#### Information supplied
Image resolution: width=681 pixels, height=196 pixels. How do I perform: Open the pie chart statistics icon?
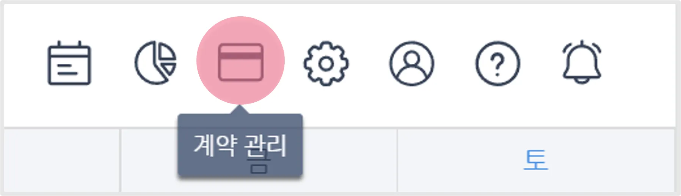(x=155, y=63)
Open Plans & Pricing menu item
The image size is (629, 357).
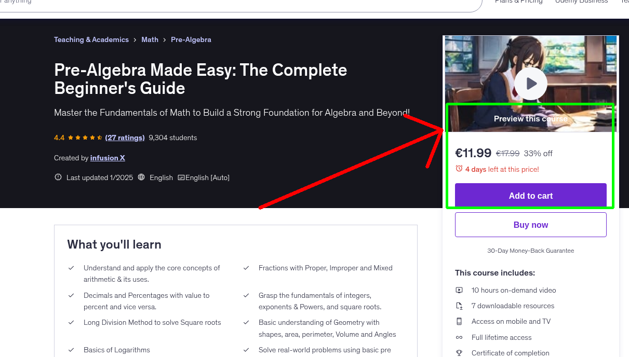518,2
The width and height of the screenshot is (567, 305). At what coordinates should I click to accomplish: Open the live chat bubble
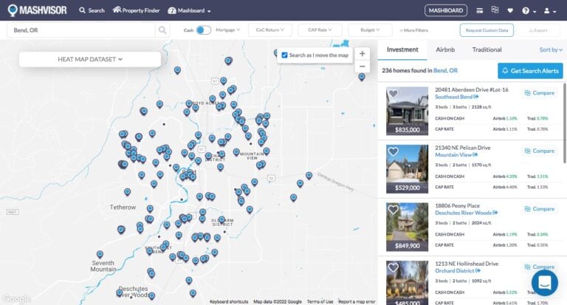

#### Exercise requirements
Write all the entries again word for word, minus the pictures.

#### Answer box
Image resolution: width=681 pixels, height=196 pixels. How do I perform: Open the pie chart statistics icon?
(x=155, y=63)
Open Plans & Pricing menu item
The image size is (629, 357).
518,2
The width and height of the screenshot is (567, 305). At what coordinates should I click to accomplish: Open the live chat bubble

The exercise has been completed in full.